In anisomycin-treated animals, engram cells are in a silent state: the state in which memory information is retained and retrievable by optogenetic stimulation, but not by natural recall cues. The crucial feature of silent engram cells is the lack of augmented synaptic strength and spine density due to a posttraining blockade of protein synthesis. The efficiency of natural recall would be greatly influenced by these synaptic features, and below a certain threshold, effective recall will be blocked. In contrast, optogenetic recall is independent of synaptic strength and abundance, and hence it can be attained as long as a certain threshold of functional connectivity between engram cell ensembles is reached. However, since the engram cell connectivity would also depend on the synaptic strength and abundance, one would predict that functional engram cell connectivity would be weakened in anisomycin-treated animals, and hence optogenetic recall from these mice would depend on the strength of blue light. Our data in Fig. 2 confirmed this prediction: when the strength of blue light was reduced, both memory recall and functional engram cell connectivity were reduced. Furthermore, the crucial link between spine density, engram cell connectivity, and natural recall was demonstrated by restoration of full connectivity and natural recall by PAK1 overexpression in animals that received anisomycin infusions into hippocampal CA1.
Silent engrams are not a phenomenon specifically associated with retrograde amnesia. In a mouse model of early Alzheimer’s disease, the hippocampal engrams are in a silent state that can be converted to an active state by repeated high-frequency stimulation of the engram cell synapses (22). In hippocampus-dependent episodic memory, engrams are formed rapidly on the day of learning not only in the hippocampus, but also in the prefrontal cortex (PFC). However, the PFC engrams are in a silent state and need to mature to acquire an active state, which takes many days and help from hippocampal engram cells. Conversely, the hippocampal engrams become silent as days go by (29). Furthermore, the longevity of social memory formed in ventral CA1 is relatively short-lasting—just several hours—but it continues to exist in a silent state for at least a few days (18). Thus, silent engrams are more routine than exceptional.
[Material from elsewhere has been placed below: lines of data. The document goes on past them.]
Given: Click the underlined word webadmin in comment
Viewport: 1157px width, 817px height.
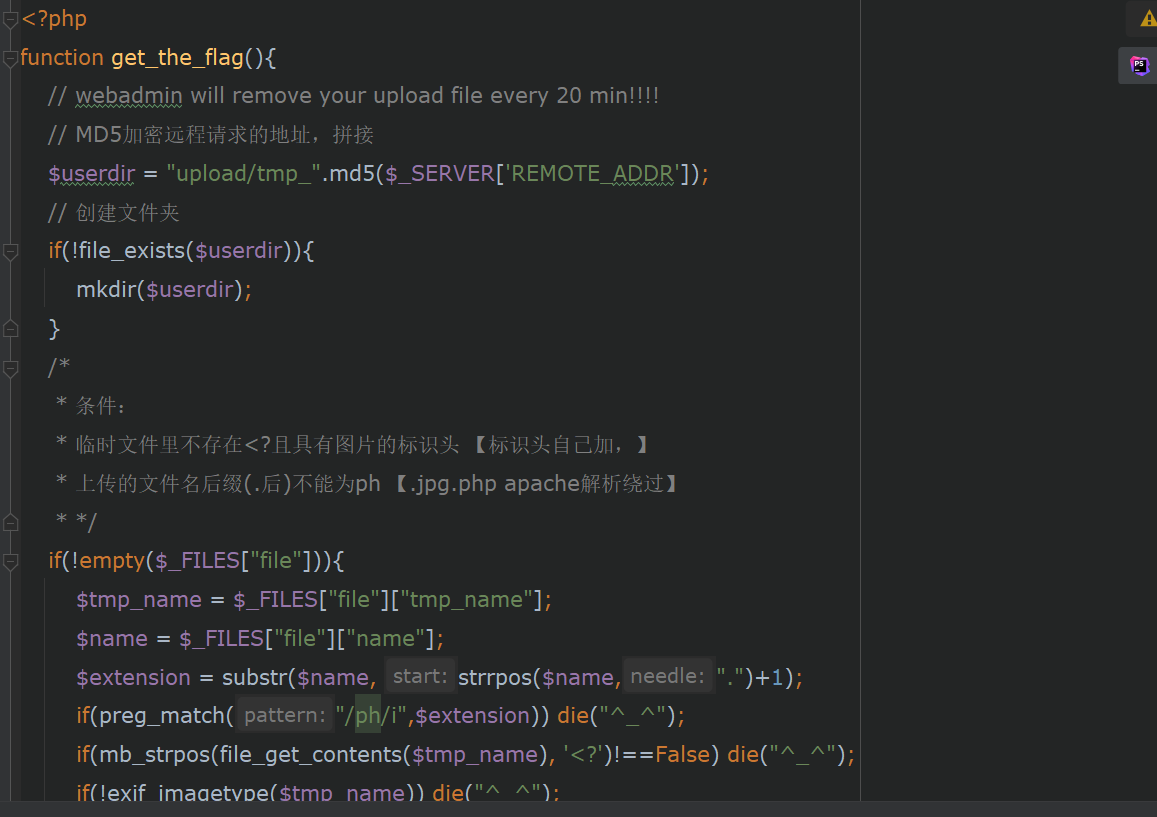Looking at the screenshot, I should pos(129,96).
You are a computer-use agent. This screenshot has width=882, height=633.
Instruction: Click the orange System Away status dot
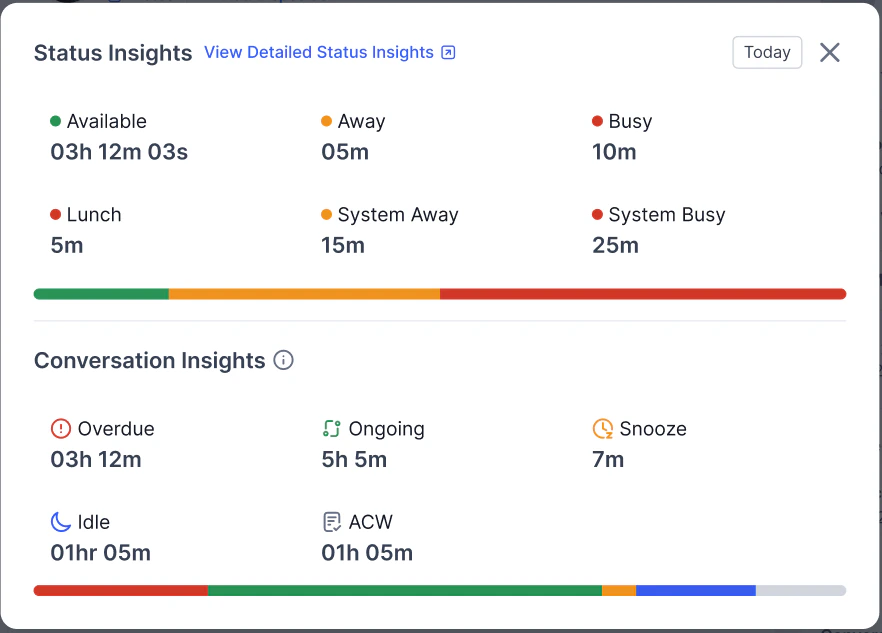pyautogui.click(x=325, y=214)
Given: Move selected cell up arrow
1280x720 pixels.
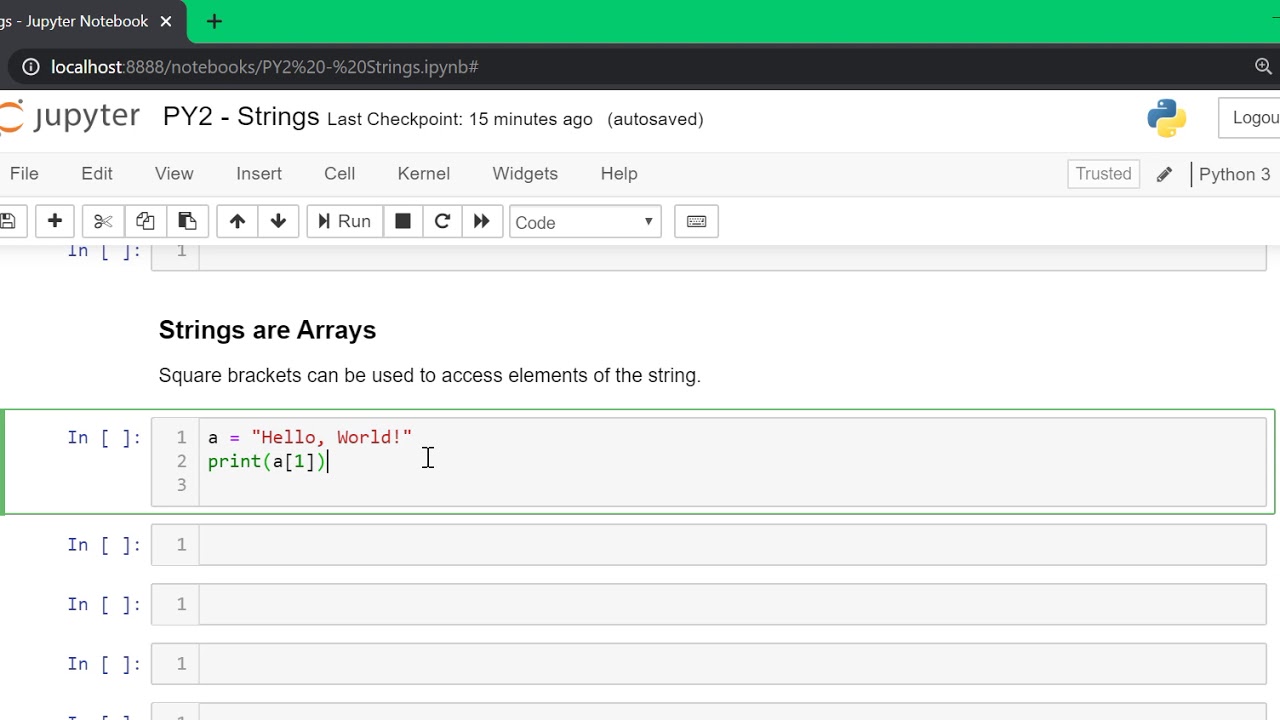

Further studies on the properties of silent and active engrams and their mutual conversion would advance our understanding of the regulation of formation and retrieval of memory.
Materials and Methods
Animals.
The c-fos-tTA transgenic mice were generated as described (4). The C57BL/6J wild-type mice were obtained from Jackson Laboratory. Mice had access to food and water ad libitum and were socially housed in numbers of two to five littermates until surgery. Following surgery, mice were singly housed. For behavioral experiments, all mice used for the experiments were male and 8–10 wk old at the time of surgery, had been raised on food containing 40 mg⋅kg−1 doxycycline (DOX) for at least 1 wk before surgery, and remained on DOX food for the remainder of the experiments except for the target engram labeling days. An identical procedure was used for virus-mediated (22) engram labeling experiments (Fig. 3) in which wild-type male mice were raised on DOX. All experiments were conducted in accordance with the National Institutes of Health guidelines and the Massachusetts Institute of Technology Department of Comparative Medicine and Committee on Animal Care.
Viral Constructs.
The pAAV-TRE-GFP-TetTox and pAAV-TRE-PAK1-CA plasmids were constructed by cloning the GFP-TetTox and PAK1-CA (Addgene #12212) fragments into an AAV backbone containing the TRE promoter sequence (4). The pAAV-c-fos-tTA construct generation was done as described previously (22). The pAAV-TRE-ChR2-eYFP, pAAV-TRE-eYFP, pAAV-TRE-ChR2-mCherry, and pAAV-TRE-mCherry constructs were previously described (4, 6). AAV vectors were serotyped with AAV9 coat proteins and packaged at the University of Massachusetts Medical School Gene Therapy Center and Vector Core or at Vigene Biosciences. Viral titers were 1.5 × 1013 genome copy (GC) mL−1 for AAV9-c-fos-tTA, AAV9-TRE-ChR2-eYFP, and AAV9-TRE-eYFP, 1.2 × 1013 GC mL−1 for AAV9-TRE-ChR2-mCherry, 2 × 1013 GC mL−1 for AAV9-TRE-mCherry, and 3 × 1013 GC mL−1 for AAV9-TRE-GFP-TetTox and AAV9-TRE-PAK1-CA.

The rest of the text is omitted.